INNOVATIONUn « cuir végétal » fabriqué à partir de bananes et de mangues déclassées

Nord : Un « cuir végétal » fabriqué à partir de bananes et de mangues déclassées

INNOVATIONUn couple d’habitants de Wattrelos a inventé un procédé qui permet de transformer des fruits destinés à la poubelle en une nouvelle matière. Les propriétés de ce cuir végétal lui ouvrent un très large champ d’application
Bananes et mangues sont la matière première utilisée par Vegskin.
Bananes et mangues sont la matière première utilisée par Vegskin. - C.Follain / 20 Minutes / 20 Minutes
Mikaël Libert

Mikaël Libert

L'essentiel

  • L’industrie du cuir est l’une des plus polluantes au monde même si la filière tend à réduire son impact environnemental.
  • Il existe des alternatives, outre les similis, comme le cuir de poisson.
  • A Wattrelos, dans le Nord, un couple développe un procédé pour fabriquer une sorte de cuir végétal fait à partir de fruits.

Les vaches vont avoir la banane.
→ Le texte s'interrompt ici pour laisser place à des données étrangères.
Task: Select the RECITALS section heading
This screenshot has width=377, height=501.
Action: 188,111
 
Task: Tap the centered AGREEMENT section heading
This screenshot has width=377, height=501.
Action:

On peut tourner ça dans tous les sens, le cuir n’est pas la matière la plus écolofriendly qui soit. Entre l’élevage des bovins, le transport, les procédés de tannage plus ou moins polluants et la teinture, l’impact environnemental est phénoménal, notamment en Inde, premier pays exportateur de cuir. Alors certes, la filière s'est mise à bosser sur la question mais on est encore loin d’une pollution zéro. S’il existe des alternatives, comme le cuir de poisson, elles demeurent émergentes et trop peu répandues. Demain, il faudra compter avec Vegskin, une « nouvelle matière » élaborée par des nordistes avec des fruits déclassés.

Loïc Debrabander et sa compagne ne sont pas des extrémistes de la tendance vegan, végétarienne ou même végétalienne. Comme certains le font, et comme beaucoup devraient le faire, ils s’intéressent juste un peu à leur planète. Et, lorsqu’il y a quelques années, ils ont découvert à quel point l’élevage intensif de bovins se faisait au détriment de l’environnement, ces deux nordistes ont décidé de lever le pied. « On a cherché des alternatives au cuir. Puis, en se renseignant, on découvre que ces mêmes alternatives ne sont pas si propres que ça », déplore Loïc. Entre ça et le gaspillage alimentaire, le couple s’est dit qu’il y avait peut-être un truc à creuser.

Un produit différent sans utiliser la pétrochimie

L’idée de valoriser des déchets alimentaires pour en faire une sorte de cuir a mis du temps à mûrir, notamment parce que ni lui, ni sa compagne ne font partie du milieu du textile. « Ce sont nos valeurs qui nous ont poussées à monter le projet, il y a environ un an », insiste Loïc. Le but était de proposer un produit différent de ce qui existe et sans utiliser la pétrochimie comme c’est souvent le cas des imitations de cuir. Sur le procédé utilisé, le couple reste discret. Secret même. « On a testé avec des produits locaux d’abord, comme la betterave, la pomme de terre, les champignons. Ça ne donnait rien. Avec les pommes, on commençait à avoir quelque chose de probant mais le mieux, ce sont les bananes et les mangues », concède l’entrepreneur.

Le Vegskin est produit à partir de fruits déclassés.
Le Vegskin est produit à partir de fruits déclassés. - Vegskin

Selon lui, cent tonnes de bananes permettent de fabriquer entre 5.000 et 8.000 m2 de cuir végétal. « Ce sont des produits écartés des circuits de vente et destinés à la poubelle parce qu’ils sont abîmés. On estime qu’il y a environ 10 % la perte sur chaque chargement. La manne n’est donc pas près de se tarir », déplore Loïc Debrabander.

Le « Vegskin » est désormais au point. Selon son créateur, la matière est souple, résistante, résiliente et biodégradable, deux dernières propriétés que ne possède pas le cuir. Le coût de production le positionnera sur un marché équivalent au cuir haut de gamme français : maroquinerie, chaussures, sellerie, habillages intérieurs de véhicules… Le seul bémol, ce sont les couleurs : « si l’on veut rester dans la logique environnementale du produit, il nous est impossible de proposer du blanc ou du bleu. Ces couleurs demanderaient un traitement chimique qui n’entre pas dans nos valeurs », reconnaît l’inventeur.